Tips for conquering the 70.3 / half-iron distance

An athlete friend of mine (runner, biker, swimmer, among other vigorous pursuits) asked me for advice about training for her first 70.3 this summer. I did one a couple years back with my sister – the White Lake Half in NC. And have done a couple of the same distance without the run more recently (The Wilmington Beach to Battleship Aquabike in 2014 – 1st  age group, 2nd female overall with a combined 1.2 mile swim  and 56 mile bike time of 3:26:42.)

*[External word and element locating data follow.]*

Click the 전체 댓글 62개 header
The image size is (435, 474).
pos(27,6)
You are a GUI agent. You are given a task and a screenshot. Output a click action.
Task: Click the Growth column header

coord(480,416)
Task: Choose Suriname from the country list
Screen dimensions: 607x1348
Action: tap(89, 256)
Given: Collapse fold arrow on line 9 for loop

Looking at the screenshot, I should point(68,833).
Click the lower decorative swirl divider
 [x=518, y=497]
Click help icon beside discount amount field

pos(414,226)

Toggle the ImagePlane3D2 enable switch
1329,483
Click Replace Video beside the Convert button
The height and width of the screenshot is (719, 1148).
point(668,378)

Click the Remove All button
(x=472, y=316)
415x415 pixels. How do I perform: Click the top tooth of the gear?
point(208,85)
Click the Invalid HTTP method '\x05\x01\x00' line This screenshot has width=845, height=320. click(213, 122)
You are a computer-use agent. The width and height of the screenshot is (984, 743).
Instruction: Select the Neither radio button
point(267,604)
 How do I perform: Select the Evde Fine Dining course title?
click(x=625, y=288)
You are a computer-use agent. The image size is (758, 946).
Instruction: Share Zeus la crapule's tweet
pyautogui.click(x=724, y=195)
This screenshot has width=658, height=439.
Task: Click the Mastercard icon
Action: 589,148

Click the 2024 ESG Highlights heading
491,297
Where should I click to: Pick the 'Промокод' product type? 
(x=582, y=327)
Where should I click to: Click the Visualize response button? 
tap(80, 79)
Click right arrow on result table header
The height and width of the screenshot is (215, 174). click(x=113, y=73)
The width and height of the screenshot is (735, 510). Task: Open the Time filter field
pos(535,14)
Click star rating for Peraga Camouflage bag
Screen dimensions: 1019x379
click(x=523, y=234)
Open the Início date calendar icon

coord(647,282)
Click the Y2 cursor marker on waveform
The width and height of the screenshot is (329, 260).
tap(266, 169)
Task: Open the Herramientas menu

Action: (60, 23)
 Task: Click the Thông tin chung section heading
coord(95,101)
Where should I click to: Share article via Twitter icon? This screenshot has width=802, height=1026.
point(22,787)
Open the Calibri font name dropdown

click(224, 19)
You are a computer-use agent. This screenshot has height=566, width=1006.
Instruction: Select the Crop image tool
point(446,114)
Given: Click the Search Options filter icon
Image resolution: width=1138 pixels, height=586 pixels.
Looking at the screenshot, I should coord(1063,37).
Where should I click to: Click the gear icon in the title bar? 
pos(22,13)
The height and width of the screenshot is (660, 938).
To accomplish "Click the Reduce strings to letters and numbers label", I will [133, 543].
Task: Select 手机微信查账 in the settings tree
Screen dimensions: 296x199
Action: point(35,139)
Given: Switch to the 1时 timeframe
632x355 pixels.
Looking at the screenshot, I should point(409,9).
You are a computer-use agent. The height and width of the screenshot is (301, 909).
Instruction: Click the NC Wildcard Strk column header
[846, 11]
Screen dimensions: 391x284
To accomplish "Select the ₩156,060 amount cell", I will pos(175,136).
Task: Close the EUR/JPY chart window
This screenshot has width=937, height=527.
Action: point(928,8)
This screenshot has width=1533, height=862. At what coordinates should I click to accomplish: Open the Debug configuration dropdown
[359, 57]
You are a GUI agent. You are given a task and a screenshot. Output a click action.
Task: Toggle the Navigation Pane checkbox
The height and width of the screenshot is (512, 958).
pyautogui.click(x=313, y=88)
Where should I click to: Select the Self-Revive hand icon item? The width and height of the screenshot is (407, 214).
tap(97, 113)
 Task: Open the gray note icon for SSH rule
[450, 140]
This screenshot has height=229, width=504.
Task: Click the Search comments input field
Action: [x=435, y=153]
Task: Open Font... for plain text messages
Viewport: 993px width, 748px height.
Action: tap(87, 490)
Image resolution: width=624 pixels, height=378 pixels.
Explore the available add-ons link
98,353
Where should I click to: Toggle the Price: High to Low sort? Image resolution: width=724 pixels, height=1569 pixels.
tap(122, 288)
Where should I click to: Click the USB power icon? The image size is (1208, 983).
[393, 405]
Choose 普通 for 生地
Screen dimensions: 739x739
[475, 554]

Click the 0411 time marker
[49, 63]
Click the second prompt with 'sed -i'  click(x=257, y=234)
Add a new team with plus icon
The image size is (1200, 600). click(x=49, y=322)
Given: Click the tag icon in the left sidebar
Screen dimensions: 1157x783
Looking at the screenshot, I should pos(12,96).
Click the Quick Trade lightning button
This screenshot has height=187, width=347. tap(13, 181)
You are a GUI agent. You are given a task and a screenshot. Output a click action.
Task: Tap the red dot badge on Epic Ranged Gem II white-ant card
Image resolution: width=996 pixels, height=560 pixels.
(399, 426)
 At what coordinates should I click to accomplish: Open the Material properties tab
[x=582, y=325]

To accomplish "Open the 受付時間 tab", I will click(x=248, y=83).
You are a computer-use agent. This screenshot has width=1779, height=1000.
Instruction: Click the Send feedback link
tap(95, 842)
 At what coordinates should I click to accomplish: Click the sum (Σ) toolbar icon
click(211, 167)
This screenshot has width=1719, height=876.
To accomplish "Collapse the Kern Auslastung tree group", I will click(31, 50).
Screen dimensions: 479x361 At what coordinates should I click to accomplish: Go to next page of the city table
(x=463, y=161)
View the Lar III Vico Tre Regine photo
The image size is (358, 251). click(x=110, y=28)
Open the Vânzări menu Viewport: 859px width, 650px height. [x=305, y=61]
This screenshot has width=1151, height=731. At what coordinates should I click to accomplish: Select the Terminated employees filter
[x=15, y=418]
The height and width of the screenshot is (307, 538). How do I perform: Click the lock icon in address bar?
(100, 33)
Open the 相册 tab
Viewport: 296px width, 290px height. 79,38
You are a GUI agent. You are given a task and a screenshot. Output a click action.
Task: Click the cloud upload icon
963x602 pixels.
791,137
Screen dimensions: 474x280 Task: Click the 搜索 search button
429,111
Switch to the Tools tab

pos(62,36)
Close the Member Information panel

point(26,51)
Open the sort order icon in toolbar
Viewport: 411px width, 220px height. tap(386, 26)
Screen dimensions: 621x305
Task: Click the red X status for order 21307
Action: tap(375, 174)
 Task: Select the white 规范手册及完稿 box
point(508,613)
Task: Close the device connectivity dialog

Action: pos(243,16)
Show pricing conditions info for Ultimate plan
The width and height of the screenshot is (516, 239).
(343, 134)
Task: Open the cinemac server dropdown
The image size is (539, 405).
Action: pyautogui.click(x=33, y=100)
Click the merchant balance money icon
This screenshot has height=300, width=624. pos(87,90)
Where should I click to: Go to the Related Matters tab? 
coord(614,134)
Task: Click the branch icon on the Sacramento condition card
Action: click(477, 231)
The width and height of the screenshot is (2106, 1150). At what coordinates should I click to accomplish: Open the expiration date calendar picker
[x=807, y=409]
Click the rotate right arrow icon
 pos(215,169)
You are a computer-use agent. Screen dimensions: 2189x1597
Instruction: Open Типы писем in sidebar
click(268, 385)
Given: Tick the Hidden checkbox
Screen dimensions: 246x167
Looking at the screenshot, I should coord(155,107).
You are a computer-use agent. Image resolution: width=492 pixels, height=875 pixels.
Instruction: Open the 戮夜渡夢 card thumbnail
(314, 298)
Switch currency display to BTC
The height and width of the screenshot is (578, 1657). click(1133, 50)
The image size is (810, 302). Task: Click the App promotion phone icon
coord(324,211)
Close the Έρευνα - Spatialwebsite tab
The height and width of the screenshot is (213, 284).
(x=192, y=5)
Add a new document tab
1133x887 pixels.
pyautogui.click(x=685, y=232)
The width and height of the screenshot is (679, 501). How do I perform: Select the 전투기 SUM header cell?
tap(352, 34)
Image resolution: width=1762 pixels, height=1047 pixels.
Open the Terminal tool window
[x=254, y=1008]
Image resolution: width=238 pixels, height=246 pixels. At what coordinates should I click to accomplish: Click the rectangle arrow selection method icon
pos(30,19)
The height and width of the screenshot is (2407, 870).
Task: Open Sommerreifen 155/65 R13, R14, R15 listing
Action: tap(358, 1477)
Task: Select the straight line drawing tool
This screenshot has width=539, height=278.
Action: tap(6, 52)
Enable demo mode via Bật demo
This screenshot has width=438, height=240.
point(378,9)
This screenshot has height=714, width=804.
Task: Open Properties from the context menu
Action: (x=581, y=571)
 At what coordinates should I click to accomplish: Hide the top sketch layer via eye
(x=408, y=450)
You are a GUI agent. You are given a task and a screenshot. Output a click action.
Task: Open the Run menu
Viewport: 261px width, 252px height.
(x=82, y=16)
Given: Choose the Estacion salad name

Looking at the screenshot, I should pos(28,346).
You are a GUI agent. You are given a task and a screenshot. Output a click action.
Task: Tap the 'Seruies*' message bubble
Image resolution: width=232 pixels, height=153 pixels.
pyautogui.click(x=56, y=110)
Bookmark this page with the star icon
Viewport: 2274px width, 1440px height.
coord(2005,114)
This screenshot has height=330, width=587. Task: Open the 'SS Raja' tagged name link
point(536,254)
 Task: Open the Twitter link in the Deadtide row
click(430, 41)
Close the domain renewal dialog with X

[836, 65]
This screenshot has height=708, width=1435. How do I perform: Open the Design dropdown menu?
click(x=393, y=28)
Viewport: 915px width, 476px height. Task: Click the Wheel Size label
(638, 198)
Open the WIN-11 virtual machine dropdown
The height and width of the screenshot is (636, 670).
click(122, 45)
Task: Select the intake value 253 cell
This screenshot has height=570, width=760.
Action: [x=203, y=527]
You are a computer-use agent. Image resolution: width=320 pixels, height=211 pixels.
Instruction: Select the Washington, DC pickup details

Since I started “triing” I’ve completed dozens of sprint triathlons and a handful of olympics, and duathlons over the years. The majority of which I was able to pull down some top age group wins and a few with overall wins (surprised me too). Not bragging, but wanted you to know that I do have some solid experience under my race belt.

The story of my first half iron is not a “winning” story though and I only have myself to blame for the poor performance. It was a great race though and I learned from it so you can too. It’s an absolutely  gorgeous venue alongside a State Park. The lake is crystal clear – you can see straight down to it’s pristine white sandy bottom. Sweet! It’s a wet-suit legal swim with a flat, fast bike, and a flat double loop run. These types of runs aren’t my fav – I’m a scenery girl and get my energy from the sights. Also, as bizarre as it sounds, I’m do better on hilly courses – I like challenges and get bored with flat pavement.Others love it because they can keep an eagle eye on the competition and know the course. There’s a race for every preference.

My first Half Iron : White Lake Results

Distance           1.2 swim      T1         56 mile bike             T2             Run

My times          39:35             5 min         3: 04 / 18.2 mph              2:55     2:02 / 9.19  pace  : (      

Finish time & place            5:54:35             9th in  age group

Disclaimers, I was on a rental bike  – not recommended unless you can get dialed in on exactly the same model you use at home. Also, I made the fatal mistake of eating half a dozen rolls slathered in butter the night before. How could that possibly hurt? Oh, at about mile 4 of the run I was doubled-over with unrelenting stomach cramps.  Consequently I  walked most of the run. Definitely should have known better.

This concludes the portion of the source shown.